> _Passage given_
++++

# 태권도 물리: Lesson 3 – energy and force, part 2

In lesson 1 we started with:

$E=\frac{1}{2}mv^2+mg_y$ and $F_{arm}=ma$

• Let m = mass of the fist and arm of a 45 kg (100 pounds) martial artist, approximately 10 kg (22 pounds).
• Let v = velocity of the fist in the horizontal, or x direction only. Assume $5 \frac{m}{s}$
• Note: In lesson 2 we discovered that the actual $velocity_{arm} = 4 \frac{m}{s}$.
• Inserting values we have $E_{arm}=\frac{1}{2}(10kg)(4\frac{m}{s})^2-(4\frac{m}{s})(9.8\frac{m}{s^2})=80J-39.2J=40.8J$ and $F_{arm}=(10kg)(9.8\frac{m}{s^2})=980N$

This is about 220 pounds of force, if the entire arm is treated as a solid body. In actuality, the entire arm does not travel through the target. Assuming proper extension of the fist through the target zone, at most only 10% of the arm’s force will be delivered to the target.

++++

> _Recorded data_
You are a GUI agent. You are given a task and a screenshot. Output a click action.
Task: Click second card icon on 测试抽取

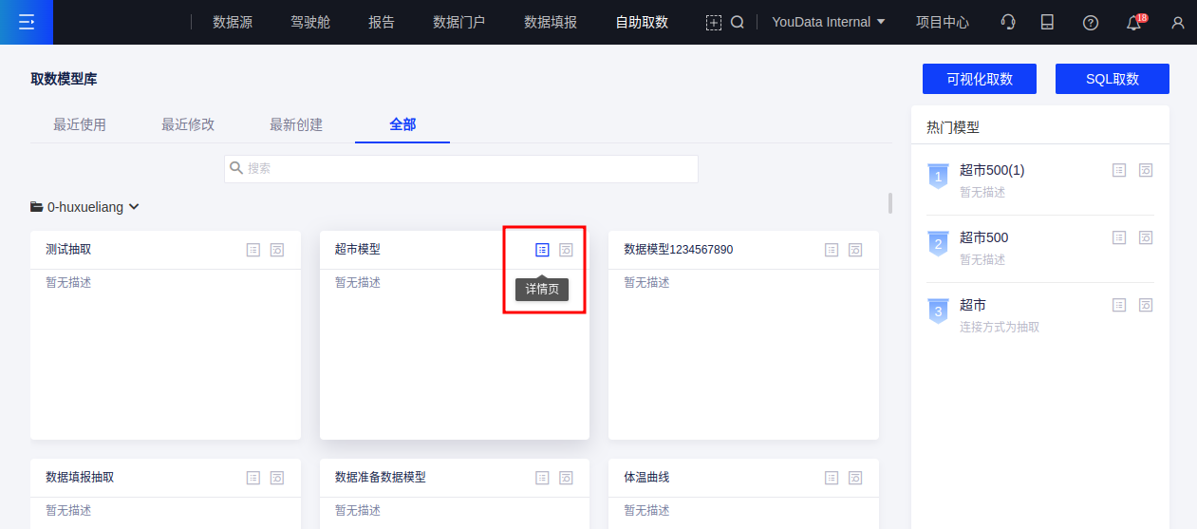[x=277, y=250]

++++

According to the taekwondo physics lesson, at most what share of the arm's force reaches the target when the fist is properly extended through the target zone? The listing isn't needed here.

At most 10% of the arm's force.